I’ll have a Double O please Bob and a 7 (ask your parents) as today we’re marking 70 years of 007 and Bond at the beginning in Cascais.
As speculation reaches fever pitch over who will be the next James Bond, a pub question.
Who was the first actor to play the world’s most famous secret agent?

No, not Sean Connery nor Roger Bond, but Bob Holness, who would become a fixture on British TV screens as quizmasters.
Back in 1956 a young suave Bob channeled his inner Bond on radio in Ian Fleming’s Moonraker.
Of course, there has been many a blockbuster since of Fleming’s mos famous creation.
Spies are us


For Bob Holness, Connery, Moore, Daniel Craig et al, read Dusan Popov.
Who Fleming, himself a spy, created in 1941 shortly after his stay in Estoril in the Portuguese Riviera.
Where he met the double agent who he formed the character of Bond around his playing the enemy at cards at Europe’s biggest casinos.
The Palacio Estoril Hotel is the go-to billet for Bondophiles walking in the Great Spy‘s footsteps.

With it being famous in its own time as the ‘whispering hotel’, due to the espionage carried out here in the Second World War in the neutral Portugal.
And a bolthole as a second residence of the Spanish, Italian, French, Bulgarian and Romanian royal families.
As well as the millionaire Charles Guggenheim, the French writer Antoine de Saint-Exupéry, Fleming.
The future Prime Minister of India Indira Nehru and the economist John Keynes, among many others.
At your service

But most importantly for us as the stage for the filming of 007: On Her Majesty’s Secret Service.
Where there is still a living, working reminder of that film history in José Diogo, one of the Heads of the Concierge Desk.
Who in the film back in 1968 gives the keys to Bond’s Room 516 (today’s room 524) to the spy.
Now no stay in a Bond hotel, never mind the Bond hotel would be complete without the signature Bond drink, the Martini.
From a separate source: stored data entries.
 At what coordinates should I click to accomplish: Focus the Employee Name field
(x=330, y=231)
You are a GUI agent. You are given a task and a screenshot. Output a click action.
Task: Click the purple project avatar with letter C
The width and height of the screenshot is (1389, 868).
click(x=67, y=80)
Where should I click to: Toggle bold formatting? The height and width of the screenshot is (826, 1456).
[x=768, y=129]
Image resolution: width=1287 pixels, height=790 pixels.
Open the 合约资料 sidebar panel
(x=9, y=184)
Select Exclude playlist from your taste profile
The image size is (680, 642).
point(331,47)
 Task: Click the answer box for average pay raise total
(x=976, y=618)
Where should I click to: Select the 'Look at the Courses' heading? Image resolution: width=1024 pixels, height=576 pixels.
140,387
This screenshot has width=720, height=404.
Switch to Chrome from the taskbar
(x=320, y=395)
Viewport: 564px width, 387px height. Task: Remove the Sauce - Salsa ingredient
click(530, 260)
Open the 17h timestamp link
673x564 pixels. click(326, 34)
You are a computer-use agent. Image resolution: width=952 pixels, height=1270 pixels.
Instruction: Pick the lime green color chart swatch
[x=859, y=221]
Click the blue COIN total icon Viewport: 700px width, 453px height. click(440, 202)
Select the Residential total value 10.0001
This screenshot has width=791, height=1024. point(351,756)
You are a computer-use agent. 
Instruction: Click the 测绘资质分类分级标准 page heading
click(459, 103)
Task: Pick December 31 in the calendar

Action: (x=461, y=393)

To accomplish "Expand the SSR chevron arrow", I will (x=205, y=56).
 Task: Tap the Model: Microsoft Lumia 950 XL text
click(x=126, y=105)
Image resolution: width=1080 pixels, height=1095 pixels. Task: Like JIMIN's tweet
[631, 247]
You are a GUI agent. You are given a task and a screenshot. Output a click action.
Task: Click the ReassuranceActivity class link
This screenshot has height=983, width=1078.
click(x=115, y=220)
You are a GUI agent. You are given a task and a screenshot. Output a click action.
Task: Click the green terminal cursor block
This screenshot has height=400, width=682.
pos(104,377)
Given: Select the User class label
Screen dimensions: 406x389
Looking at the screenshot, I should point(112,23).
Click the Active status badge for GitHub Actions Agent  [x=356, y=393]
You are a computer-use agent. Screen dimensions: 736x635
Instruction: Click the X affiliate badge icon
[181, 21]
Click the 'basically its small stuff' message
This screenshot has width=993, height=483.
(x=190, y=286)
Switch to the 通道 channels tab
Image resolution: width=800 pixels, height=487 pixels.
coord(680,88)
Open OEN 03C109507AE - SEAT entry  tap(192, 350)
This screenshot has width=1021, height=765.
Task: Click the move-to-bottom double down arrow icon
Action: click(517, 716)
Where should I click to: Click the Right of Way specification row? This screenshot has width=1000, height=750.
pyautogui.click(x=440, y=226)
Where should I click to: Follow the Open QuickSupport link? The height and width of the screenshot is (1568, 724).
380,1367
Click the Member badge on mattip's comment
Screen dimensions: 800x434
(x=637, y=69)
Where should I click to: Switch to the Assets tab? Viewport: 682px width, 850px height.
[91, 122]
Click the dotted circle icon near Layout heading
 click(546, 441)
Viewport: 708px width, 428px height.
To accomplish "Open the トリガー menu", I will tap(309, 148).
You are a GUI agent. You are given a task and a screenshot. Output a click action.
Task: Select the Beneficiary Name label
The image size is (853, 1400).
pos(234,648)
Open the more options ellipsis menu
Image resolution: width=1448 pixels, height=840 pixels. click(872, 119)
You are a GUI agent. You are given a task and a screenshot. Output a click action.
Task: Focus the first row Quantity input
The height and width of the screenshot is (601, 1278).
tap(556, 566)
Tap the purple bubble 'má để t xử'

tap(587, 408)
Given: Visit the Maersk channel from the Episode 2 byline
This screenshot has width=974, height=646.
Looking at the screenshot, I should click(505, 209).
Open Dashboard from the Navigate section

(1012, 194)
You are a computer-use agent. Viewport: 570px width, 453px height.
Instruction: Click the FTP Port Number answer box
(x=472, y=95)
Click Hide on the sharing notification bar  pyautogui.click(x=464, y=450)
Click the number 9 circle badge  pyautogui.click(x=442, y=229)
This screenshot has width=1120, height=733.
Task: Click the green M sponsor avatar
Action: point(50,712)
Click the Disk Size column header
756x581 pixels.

And the Palacio boasts its homage to Bond in their 007 Martini which contains vodka, gin and Lillet licquor.
Now if you think you can see Bond everywhere in Estoril, it’s probably because his footprint is ubiquitous here.
With keen observers of OHMSS recognising Guincho Beach.
While celebrity-watchers will hope to pick out the likes of the Michelin star Fortaleza do Guincho or the Porto de Santa Maria, a fave of Bill Clinton’s.